§ Vorgegebener Text:
+---+

Livereview: Kadavar - Phased

17. Oktober 2013, Bern - ISC Club
by Kissi
Als in den 70er-Jahren die Rockmusik ihren definitiven Siegeszug antrat (nachdem Beatles, Stones und Co. den Weg geebnet hatten), geschah dies nicht zuletzt durch das Moment der Live-Darbietung. So gut die Studio-Scherben auch waren, die wirkliche Wucht und Kraft einer kreischenden Gitarre entfaltete sich erst, wenn sie von einer Bühne auf das Publikum niederdröhnte. Rock'n'Roll war erlebte, (im besten Fall) kollektive Ekstase, Ausschweifung, Spontaneität. Noch heute ist das so: So gut ein Album auch sein mag; wer live nicht überzeugt, der kann es vergessen mit der "Hall of Fame".

+---+

[Gesammelte Dateneinträge]
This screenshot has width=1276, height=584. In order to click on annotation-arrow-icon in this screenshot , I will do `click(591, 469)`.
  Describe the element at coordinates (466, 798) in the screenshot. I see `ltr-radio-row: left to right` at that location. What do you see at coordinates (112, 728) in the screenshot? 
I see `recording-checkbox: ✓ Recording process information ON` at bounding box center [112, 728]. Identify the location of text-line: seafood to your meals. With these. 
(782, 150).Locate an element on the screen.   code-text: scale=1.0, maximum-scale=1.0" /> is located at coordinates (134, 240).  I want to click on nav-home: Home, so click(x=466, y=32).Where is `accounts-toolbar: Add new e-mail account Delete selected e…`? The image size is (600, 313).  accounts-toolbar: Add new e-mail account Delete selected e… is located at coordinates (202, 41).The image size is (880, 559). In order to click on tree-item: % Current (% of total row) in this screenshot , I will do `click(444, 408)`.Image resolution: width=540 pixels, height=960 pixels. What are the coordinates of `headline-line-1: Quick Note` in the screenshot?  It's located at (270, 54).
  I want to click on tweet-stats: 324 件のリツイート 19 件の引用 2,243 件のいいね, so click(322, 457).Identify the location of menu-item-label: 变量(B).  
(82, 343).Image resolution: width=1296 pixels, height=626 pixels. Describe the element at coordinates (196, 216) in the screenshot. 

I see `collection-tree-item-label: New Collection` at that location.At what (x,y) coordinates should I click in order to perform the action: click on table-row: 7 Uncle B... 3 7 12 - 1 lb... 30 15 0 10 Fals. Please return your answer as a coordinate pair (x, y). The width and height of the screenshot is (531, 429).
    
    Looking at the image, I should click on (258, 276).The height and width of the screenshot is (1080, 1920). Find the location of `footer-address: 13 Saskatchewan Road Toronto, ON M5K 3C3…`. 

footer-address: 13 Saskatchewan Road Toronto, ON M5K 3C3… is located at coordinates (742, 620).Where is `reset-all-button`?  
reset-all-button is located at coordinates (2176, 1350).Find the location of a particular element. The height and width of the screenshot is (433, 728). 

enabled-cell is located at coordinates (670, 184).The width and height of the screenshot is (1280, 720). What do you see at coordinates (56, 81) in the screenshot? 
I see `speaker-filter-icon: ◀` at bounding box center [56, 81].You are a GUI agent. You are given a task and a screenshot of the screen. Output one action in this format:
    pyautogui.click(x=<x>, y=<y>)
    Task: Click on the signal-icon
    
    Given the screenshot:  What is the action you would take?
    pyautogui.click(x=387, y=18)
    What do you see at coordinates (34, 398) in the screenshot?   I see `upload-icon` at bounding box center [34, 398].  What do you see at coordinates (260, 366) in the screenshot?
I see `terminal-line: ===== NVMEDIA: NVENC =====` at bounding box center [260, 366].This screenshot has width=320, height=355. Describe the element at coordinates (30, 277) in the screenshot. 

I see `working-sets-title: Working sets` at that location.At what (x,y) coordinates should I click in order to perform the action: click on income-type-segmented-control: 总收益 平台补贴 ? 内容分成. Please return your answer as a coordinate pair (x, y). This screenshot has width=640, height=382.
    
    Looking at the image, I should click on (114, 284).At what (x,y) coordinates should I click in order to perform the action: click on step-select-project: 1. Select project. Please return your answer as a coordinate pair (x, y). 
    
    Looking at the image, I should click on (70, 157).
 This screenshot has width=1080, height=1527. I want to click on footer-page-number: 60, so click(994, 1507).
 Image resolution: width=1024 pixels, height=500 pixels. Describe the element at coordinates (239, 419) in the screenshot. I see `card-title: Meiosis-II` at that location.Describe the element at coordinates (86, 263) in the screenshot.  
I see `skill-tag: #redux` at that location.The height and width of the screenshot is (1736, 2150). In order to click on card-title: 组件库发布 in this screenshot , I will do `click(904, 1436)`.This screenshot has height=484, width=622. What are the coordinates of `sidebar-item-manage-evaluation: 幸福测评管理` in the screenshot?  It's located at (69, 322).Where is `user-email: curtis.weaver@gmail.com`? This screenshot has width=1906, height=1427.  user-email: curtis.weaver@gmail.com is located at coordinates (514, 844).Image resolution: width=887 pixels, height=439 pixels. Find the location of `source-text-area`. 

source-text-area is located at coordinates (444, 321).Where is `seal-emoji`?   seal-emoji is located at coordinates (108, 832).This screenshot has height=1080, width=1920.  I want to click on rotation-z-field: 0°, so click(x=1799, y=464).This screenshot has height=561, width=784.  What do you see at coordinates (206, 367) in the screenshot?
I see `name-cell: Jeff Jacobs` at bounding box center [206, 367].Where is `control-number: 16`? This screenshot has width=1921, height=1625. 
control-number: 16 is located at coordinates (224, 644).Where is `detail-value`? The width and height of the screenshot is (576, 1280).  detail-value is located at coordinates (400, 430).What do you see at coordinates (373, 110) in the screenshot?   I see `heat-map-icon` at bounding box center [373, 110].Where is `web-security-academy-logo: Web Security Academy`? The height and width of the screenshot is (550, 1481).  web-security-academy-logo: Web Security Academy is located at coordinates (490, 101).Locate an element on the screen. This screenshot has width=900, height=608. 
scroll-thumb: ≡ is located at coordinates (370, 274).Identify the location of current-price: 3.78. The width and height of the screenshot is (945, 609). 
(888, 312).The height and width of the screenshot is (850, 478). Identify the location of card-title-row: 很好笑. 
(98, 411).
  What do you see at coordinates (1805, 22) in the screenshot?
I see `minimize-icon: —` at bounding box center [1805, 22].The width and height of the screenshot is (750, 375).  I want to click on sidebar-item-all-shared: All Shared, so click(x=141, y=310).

+---+

§ Aufgabe:
Schreibe den vorgegebenen Text über das Kadavar-Konzert in Bern im Anschluss an seinen letzten Satz weiter.

§ Lösung:
Und umso mehr gilt dies für eine Band, die nicht nur in ihrem Sound, sondern in ihrem ganzen Auftreten, vom Equipment, über das Coverdesign bis zur Kleidung (Fransen und Schlaghose) und Frisur (viel Haar, nicht nur über, sondern auch im Gesicht) authentisch ist. Für eine Band wie Kadavar eben, deren beide bisher erschienenen Alben reinster, hochgezüchteter Retro-Stoff waren. Wer nach 70's klingt auf Platte, der muss auch live zu zünden wissen, wie in den 70's. Als eine Art Beweisführung könnte so die aktuelle Konzertreise bezeichnet werden, welche das Berliner Trio auch dreimal in der Schweiz Halt machen liess. Und zumindest am ersten dieser Abende, im ausverkauften (!!) Berner ISC Club, blieb jedem Zweifler die Kritik im Hals stecken, wohingegen Optimisten für einmal vollends belohnt wurden.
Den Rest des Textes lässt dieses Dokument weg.